Just in case anyone missed the unprecedented market moves on Monday, when news of a 90% effective Pfizer vaccine sparked a once in a lifetime 15-sigma momentum-to-value rotation, and which saw non-tech/growth/momentum stocks explode higher pushing the S&P to fresh all time highs, and allowed the CEO of Pfizer to quietly dump over 60% of his stock holdings under the guise of a 10(b)-5 sale, it was a busy day. So busy, in fact, that according to Deutsche Bank’s chief executive officer for the Americas, Christiana Riley, “the past couple of days since Pfizer’s groundbreaking announcement and what we all hope will be an inflection point in this pandemic, the street has seen quite tremendous volumes as a consequence of that.”
Speaking at Bloomberg’s Future of Finance virtual event on Wednesday, Riley added that “all of us who have been in this industry long enough know that a couple of days do not make a quarter. But there was always going to be a degree of election bounce-back certainly here in U.S. markets – we’ve seen that since the clarity that came over the weekend – and the Pfizer announcement has just accelerated that trend.”
While there was indeed a surge in total NYSE volume, nowhere was the Monday spike more obvious than in Nasdaq stock volumes, which surpassed the March crash lows and approached the records hit in June when an all-out tech euphoria was unleashed among both retail and institutional investors.
The biggest winners of this volume surge were the banks themselves, as they suggest that the trading boom that has lifted Deutsche Bank earnings for the past year has also continued in the final months of the year, giving CEO Christian Sewing some more breathing room as he presses ahead with the bank’s most far-reaching overhaul in decades. As a reminder, in Q3, DB’s revenue from fixed income trading jumped 47% last quarter, beating all but one of the large Wall Street peers.
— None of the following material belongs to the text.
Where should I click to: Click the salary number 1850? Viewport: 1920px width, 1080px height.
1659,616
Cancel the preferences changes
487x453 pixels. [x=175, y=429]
It now appears that stocks will be the source of revenue upside in the fourth quarter.
There was more good news for Deutsche Bank’s long-suffering traders who have gone for years with little or no bonuses: the largest German lender is among securities firms to note that it will reward the traders who delivered that bumper performance, with CFO James von Moltke saying his firm has been accruing funds to pay commensurate bonuses. Riley reaffirmed that statement on Wednesday, saying the lender will reward staff for that performance “in a way that is consistent with competitive market practices.”
Meanwhile, those hoping that the VIX will promptly slump to its low teens historical average may be disappointed: according to Credit Suisse CEO Thomas Gottstein volatility will be “the name of the game” for the next few months on concerns around how quickly a virus vaccine will be ready, as well as the knock-on effect on the economy and corporate health.
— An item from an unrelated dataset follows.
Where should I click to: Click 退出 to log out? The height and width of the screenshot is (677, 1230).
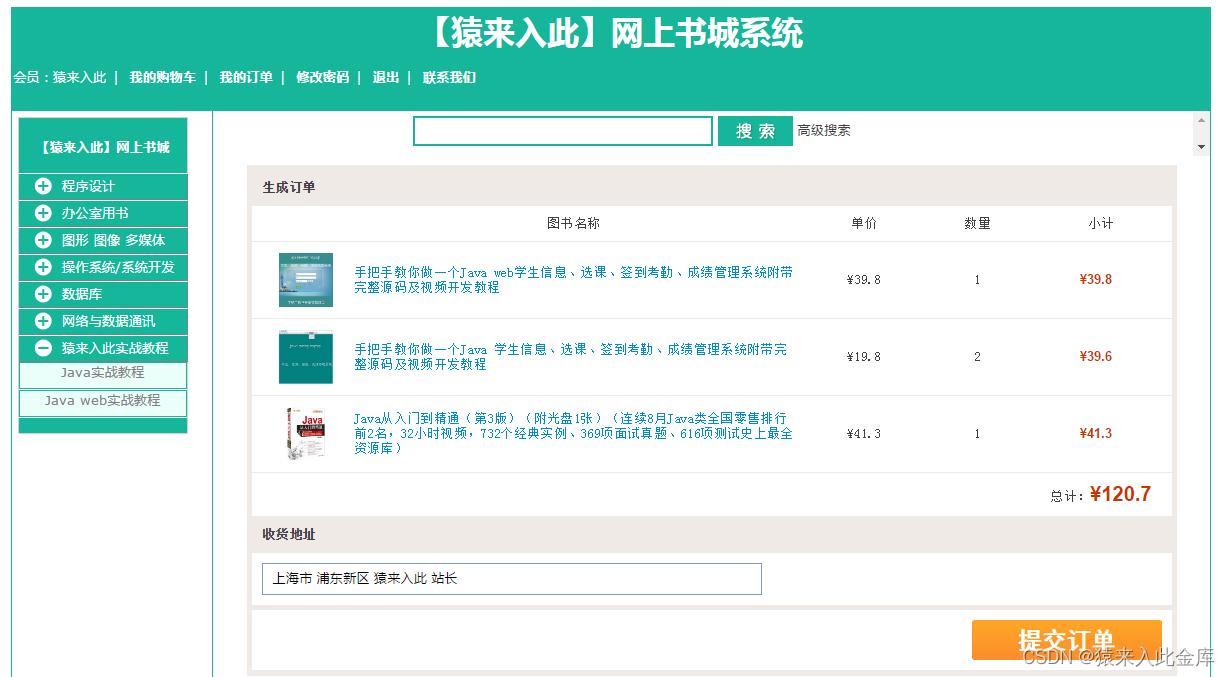[386, 76]
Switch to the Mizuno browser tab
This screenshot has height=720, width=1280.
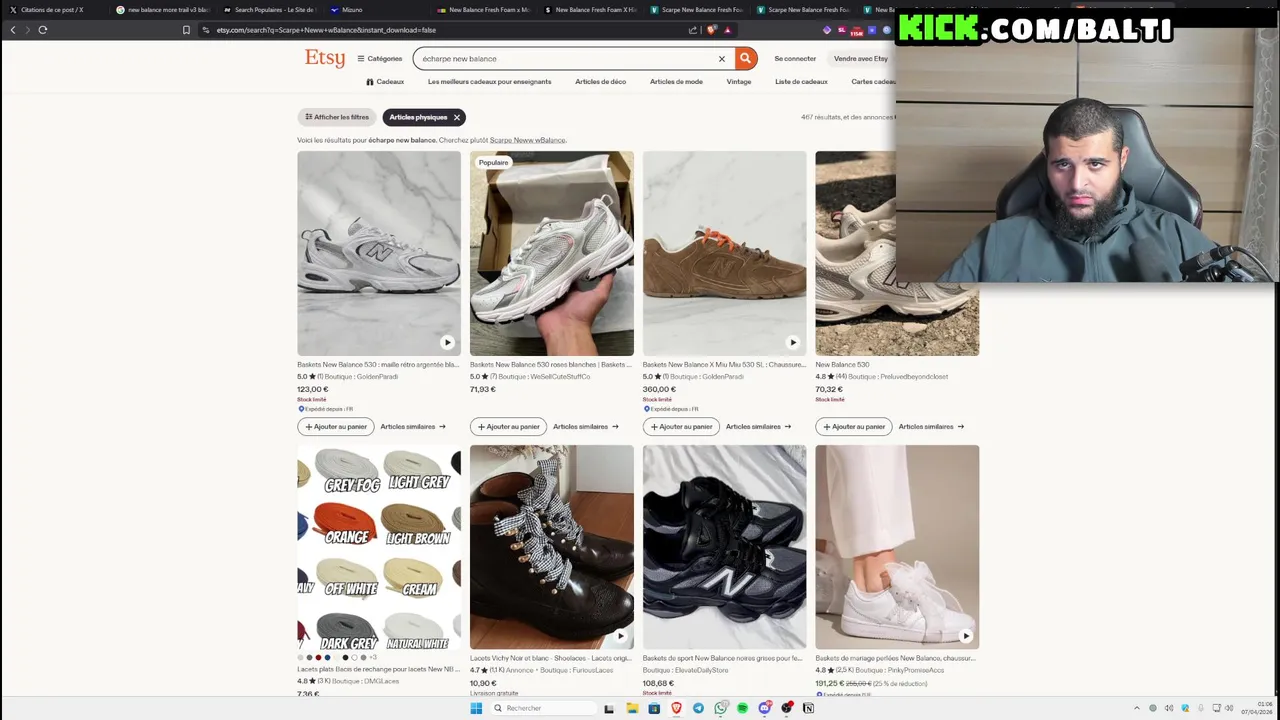[350, 10]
The flipside is that the current volatility is merely pulling from the future as investors reposition ahead of future events. According to Bloomberg, Riley cautioned that it’s unlikely trading conditions next year will improve even further, after the market volatility seen in the first half of 2020, although the environment should remain “benevolent” for trading.
Besides the recent volume surge, Bloomberg reports that other topics discussed at the Future of Finance conference included risks and opportunities arising from pandemic. On Tuesday, Robert Kaplan, head of the Federal Reserve in Dallas, told the event that the resurgence of Covid-19 jeopardizes the next two quarters for the U.S. economy, which is poised to bounce back. Swiss Re’s CEO Christian Mumenthaler cautioned that it’s almost a certain that there are also going to be issues with the massive amount of sovereign debt that has been issued during the crisis.